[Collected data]
※ ※ ※
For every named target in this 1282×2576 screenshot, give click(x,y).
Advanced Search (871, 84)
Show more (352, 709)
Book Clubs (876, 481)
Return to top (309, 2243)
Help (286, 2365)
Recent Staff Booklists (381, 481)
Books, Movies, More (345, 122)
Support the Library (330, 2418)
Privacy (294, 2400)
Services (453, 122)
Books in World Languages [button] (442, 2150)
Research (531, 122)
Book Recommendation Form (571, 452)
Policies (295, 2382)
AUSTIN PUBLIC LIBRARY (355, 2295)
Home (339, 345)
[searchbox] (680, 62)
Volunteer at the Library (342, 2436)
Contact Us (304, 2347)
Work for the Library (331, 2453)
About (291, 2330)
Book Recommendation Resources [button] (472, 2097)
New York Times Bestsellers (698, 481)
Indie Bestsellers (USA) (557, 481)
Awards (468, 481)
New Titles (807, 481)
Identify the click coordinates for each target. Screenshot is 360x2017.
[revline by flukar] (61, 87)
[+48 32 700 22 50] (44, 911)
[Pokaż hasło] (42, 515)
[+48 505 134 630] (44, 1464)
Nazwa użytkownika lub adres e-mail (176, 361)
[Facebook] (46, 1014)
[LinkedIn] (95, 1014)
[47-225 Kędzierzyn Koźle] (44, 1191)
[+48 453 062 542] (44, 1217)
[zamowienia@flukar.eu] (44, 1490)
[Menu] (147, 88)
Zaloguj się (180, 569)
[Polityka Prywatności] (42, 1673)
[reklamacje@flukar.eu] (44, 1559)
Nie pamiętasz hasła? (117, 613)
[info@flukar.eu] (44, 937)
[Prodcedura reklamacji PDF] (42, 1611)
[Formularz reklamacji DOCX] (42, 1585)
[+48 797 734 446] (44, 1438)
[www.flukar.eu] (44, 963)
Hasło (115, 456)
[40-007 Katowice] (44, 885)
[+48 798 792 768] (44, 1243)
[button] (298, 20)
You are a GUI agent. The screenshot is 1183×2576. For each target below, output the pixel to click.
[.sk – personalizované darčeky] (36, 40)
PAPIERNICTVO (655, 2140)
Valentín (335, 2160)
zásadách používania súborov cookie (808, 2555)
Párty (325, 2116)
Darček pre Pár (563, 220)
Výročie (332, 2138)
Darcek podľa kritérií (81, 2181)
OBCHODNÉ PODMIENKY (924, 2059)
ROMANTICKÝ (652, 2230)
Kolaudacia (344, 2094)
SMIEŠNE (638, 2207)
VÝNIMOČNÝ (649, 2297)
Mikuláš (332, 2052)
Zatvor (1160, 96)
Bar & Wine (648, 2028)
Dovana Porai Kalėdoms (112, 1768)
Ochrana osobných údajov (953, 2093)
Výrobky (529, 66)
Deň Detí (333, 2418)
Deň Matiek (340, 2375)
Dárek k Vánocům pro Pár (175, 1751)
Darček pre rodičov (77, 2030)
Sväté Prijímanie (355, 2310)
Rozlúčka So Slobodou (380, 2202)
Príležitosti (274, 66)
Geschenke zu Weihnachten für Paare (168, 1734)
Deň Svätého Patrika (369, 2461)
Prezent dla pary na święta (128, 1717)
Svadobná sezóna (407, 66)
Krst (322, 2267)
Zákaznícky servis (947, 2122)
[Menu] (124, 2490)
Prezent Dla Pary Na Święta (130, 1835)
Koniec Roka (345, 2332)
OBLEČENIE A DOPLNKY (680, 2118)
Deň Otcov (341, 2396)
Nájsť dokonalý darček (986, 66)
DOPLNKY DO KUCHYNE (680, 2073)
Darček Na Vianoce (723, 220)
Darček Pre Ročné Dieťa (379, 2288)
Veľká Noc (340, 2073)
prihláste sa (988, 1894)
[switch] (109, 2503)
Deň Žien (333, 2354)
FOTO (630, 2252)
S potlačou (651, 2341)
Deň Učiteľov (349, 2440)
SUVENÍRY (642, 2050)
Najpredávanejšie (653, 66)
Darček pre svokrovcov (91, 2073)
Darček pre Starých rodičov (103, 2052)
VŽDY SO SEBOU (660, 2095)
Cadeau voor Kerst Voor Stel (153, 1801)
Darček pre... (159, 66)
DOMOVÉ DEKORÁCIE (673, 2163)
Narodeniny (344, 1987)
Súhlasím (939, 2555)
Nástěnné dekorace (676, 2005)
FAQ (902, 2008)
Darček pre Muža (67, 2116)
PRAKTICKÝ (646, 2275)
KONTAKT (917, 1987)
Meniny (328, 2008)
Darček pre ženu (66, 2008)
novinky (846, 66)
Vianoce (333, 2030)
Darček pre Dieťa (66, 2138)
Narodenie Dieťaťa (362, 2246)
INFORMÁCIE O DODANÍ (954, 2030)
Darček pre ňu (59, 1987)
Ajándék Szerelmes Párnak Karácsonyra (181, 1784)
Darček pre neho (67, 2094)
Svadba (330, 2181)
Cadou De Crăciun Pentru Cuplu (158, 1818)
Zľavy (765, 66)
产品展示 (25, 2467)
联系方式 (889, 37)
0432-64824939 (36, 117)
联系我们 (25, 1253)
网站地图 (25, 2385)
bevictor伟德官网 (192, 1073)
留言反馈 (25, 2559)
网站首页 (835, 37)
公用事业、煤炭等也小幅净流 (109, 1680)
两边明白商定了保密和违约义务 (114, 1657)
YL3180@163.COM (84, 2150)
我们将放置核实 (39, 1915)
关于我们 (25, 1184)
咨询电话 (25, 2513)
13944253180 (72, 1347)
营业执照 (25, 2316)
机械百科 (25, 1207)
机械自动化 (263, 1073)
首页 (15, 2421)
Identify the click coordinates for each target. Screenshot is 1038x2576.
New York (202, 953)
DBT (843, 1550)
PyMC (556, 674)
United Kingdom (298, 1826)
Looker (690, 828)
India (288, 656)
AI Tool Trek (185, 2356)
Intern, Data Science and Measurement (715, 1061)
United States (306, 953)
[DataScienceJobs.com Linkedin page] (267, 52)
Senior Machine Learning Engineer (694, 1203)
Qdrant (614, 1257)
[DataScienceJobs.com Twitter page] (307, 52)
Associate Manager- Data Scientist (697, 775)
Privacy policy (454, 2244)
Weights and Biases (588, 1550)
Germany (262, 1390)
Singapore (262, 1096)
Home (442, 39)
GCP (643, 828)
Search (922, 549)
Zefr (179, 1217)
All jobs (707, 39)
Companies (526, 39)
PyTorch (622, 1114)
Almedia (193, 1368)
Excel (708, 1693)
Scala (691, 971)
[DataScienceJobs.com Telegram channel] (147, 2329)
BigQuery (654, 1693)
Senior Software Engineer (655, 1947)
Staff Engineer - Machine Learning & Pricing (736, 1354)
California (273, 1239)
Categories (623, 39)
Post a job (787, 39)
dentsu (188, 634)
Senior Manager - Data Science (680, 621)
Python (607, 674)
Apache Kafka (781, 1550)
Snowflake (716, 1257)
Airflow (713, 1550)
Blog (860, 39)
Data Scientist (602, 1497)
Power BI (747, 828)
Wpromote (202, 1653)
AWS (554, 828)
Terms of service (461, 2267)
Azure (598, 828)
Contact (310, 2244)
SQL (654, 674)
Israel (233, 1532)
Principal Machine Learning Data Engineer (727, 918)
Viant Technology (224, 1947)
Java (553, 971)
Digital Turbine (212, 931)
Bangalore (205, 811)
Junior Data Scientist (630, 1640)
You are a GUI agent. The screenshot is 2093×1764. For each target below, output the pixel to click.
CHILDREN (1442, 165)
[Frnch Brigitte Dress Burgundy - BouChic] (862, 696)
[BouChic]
※ ※ ※
> Exercise goal
The records need to be reproduced in their entirety, word for word.

> Answer for the task
For every named target in this 1282×2576 screenshot, give click(x,y).
Advanced Search (871, 84)
Show more (352, 709)
Book Clubs (876, 481)
Return to top (309, 2243)
Help (286, 2365)
Recent Staff Booklists (381, 481)
Books, Movies, More (345, 122)
Support the Library (330, 2418)
Privacy (294, 2400)
Services (453, 122)
Books in World Languages [button] (442, 2150)
Research (531, 122)
Book Recommendation Form (571, 452)
Policies (295, 2382)
AUSTIN PUBLIC LIBRARY (355, 2295)
Home (339, 345)
[searchbox] (680, 62)
Volunteer at the Library (342, 2436)
Contact Us (304, 2347)
Work for the Library (331, 2453)
About (291, 2330)
Book Recommendation Resources [button] (472, 2097)
New York Times Bestsellers (698, 481)
Indie Bestsellers (USA) (557, 481)
Awards (468, 481)
New Titles (807, 481)
Identify the click coordinates for each target. Screenshot is 360x2017.
[revline by flukar] (61, 87)
[+48 32 700 22 50] (44, 911)
[Pokaż hasło] (42, 515)
[+48 505 134 630] (44, 1464)
Nazwa użytkownika lub adres e-mail (176, 361)
[Facebook] (46, 1014)
[LinkedIn] (95, 1014)
[47-225 Kędzierzyn Koźle] (44, 1191)
[+48 453 062 542] (44, 1217)
[zamowienia@flukar.eu] (44, 1490)
[Menu] (147, 88)
Zaloguj się (180, 569)
[Polityka Prywatności] (42, 1673)
[reklamacje@flukar.eu] (44, 1559)
Nie pamiętasz hasła? (117, 613)
[info@flukar.eu] (44, 937)
[Prodcedura reklamacji PDF] (42, 1611)
[Formularz reklamacji DOCX] (42, 1585)
[+48 797 734 446] (44, 1438)
[www.flukar.eu] (44, 963)
Hasło (115, 456)
[40-007 Katowice] (44, 885)
[+48 798 792 768] (44, 1243)
[button] (298, 20)
You are a GUI agent. The screenshot is 1183×2576. For each target below, output the pixel to click.
[.sk – personalizované darčeky] (36, 40)
PAPIERNICTVO (655, 2140)
Valentín (335, 2160)
zásadách používania súborov cookie (808, 2555)
Párty (325, 2116)
Darček pre Pár (563, 220)
Výročie (332, 2138)
Darcek podľa kritérií (81, 2181)
OBCHODNÉ PODMIENKY (924, 2059)
ROMANTICKÝ (652, 2230)
Kolaudacia (344, 2094)
SMIEŠNE (638, 2207)
VÝNIMOČNÝ (649, 2297)
Mikuláš (332, 2052)
Zatvor (1160, 96)
Bar & Wine (648, 2028)
Dovana Porai Kalėdoms (112, 1768)
Ochrana osobných údajov (953, 2093)
Výrobky (529, 66)
Deň Detí (333, 2418)
Deň Matiek (340, 2375)
Dárek k Vánocům pro Pár (175, 1751)
Darček pre rodičov (77, 2030)
Sväté Prijímanie (355, 2310)
Rozlúčka So Slobodou (380, 2202)
Príležitosti (274, 66)
Geschenke zu Weihnachten für Paare (168, 1734)
Deň Svätého Patrika (369, 2461)
Prezent dla pary na święta (128, 1717)
Svadobná sezóna (407, 66)
Krst (322, 2267)
Zákaznícky servis (947, 2122)
[Menu] (124, 2490)
Prezent Dla Pary Na Święta (130, 1835)
Koniec Roka (345, 2332)
OBLEČENIE A DOPLNKY (680, 2118)
Deň Otcov (341, 2396)
Nájsť dokonalý darček (986, 66)
DOPLNKY DO KUCHYNE (680, 2073)
Darček Na Vianoce (723, 220)
Darček Pre Ročné Dieťa (379, 2288)
Veľká Noc (340, 2073)
prihláste sa (988, 1894)
[switch] (109, 2503)
Deň Žien (333, 2354)
FOTO (630, 2252)
S potlačou (651, 2341)
Deň Učiteľov (349, 2440)
SUVENÍRY (642, 2050)
Najpredávanejšie (653, 66)
Darček pre svokrovcov (91, 2073)
Darček pre Starých rodičov (103, 2052)
VŽDY SO SEBOU (660, 2095)
Cadeau voor Kerst Voor Stel (153, 1801)
Darček pre... (159, 66)
DOMOVÉ DEKORÁCIE (673, 2163)
Narodeniny (344, 1987)
Súhlasím (939, 2555)
Nástěnné dekorace (676, 2005)
FAQ (902, 2008)
Darček pre Muža (67, 2116)
PRAKTICKÝ (646, 2275)
KONTAKT (917, 1987)
Meniny (328, 2008)
Darček pre ženu (66, 2008)
novinky (846, 66)
Vianoce (333, 2030)
Darček pre Dieťa (66, 2138)
Narodenie Dieťaťa (362, 2246)
INFORMÁCIE O DODANÍ (954, 2030)
Darček pre ňu (59, 1987)
Ajándék Szerelmes Párnak Karácsonyra (181, 1784)
Darček pre neho (67, 2094)
Svadba (330, 2181)
Cadou De Crăciun Pentru Cuplu (158, 1818)
Zľavy (765, 66)
产品展示 (25, 2467)
联系方式 (889, 37)
0432-64824939 (36, 117)
联系我们 (25, 1253)
网站地图 (25, 2385)
bevictor伟德官网 (192, 1073)
留言反馈 (25, 2559)
网站首页 (835, 37)
公用事业、煤炭等也小幅净流 (109, 1680)
两边明白商定了保密和违约义务 (114, 1657)
YL3180@163.COM (84, 2150)
我们将放置核实 (39, 1915)
关于我们 (25, 1184)
咨询电话 (25, 2513)
13944253180 (72, 1347)
营业执照 (25, 2316)
机械百科 (25, 1207)
机械自动化 (263, 1073)
首页 (15, 2421)
Identify the click coordinates for each target. Screenshot is 1038x2576.
New York (202, 953)
DBT (843, 1550)
PyMC (556, 674)
United Kingdom (298, 1826)
Looker (690, 828)
India (288, 656)
AI Tool Trek (185, 2356)
Intern, Data Science and Measurement (715, 1061)
United States (306, 953)
[DataScienceJobs.com Linkedin page] (267, 52)
Senior Machine Learning Engineer (694, 1203)
Qdrant (614, 1257)
[DataScienceJobs.com Twitter page] (307, 52)
Associate Manager- Data Scientist (697, 775)
Privacy policy (454, 2244)
Weights and Biases (588, 1550)
Germany (262, 1390)
Singapore (262, 1096)
Home (442, 39)
GCP (643, 828)
Search (922, 549)
Zefr (179, 1217)
All jobs (707, 39)
Companies (526, 39)
PyTorch (622, 1114)
Almedia (193, 1368)
Excel (708, 1693)
Scala (691, 971)
[DataScienceJobs.com Telegram channel] (147, 2329)
BigQuery (654, 1693)
Senior Software Engineer (655, 1947)
Staff Engineer - Machine Learning & Pricing (736, 1354)
California (273, 1239)
Categories (623, 39)
Post a job (787, 39)
dentsu (188, 634)
Senior Manager - Data Science (680, 621)
Python (607, 674)
Apache Kafka (781, 1550)
Snowflake (716, 1257)
Airflow (713, 1550)
Blog (860, 39)
Data Scientist (602, 1497)
Power BI (747, 828)
Wpromote (202, 1653)
AWS (554, 828)
Terms of service (461, 2267)
Azure (598, 828)
Contact (310, 2244)
SQL (654, 674)
Israel (233, 1532)
Principal Machine Learning Data Engineer (727, 918)
Viant Technology (224, 1947)
Java (553, 971)
Digital Turbine (212, 931)
Bangalore (205, 811)
Junior Data Scientist (630, 1640)
You are a GUI agent. The screenshot is 2093×1764. For each target below, output the pixel to click.
CHILDREN (1442, 165)
[Frnch Brigitte Dress Burgundy - BouChic] (862, 696)
[BouChic]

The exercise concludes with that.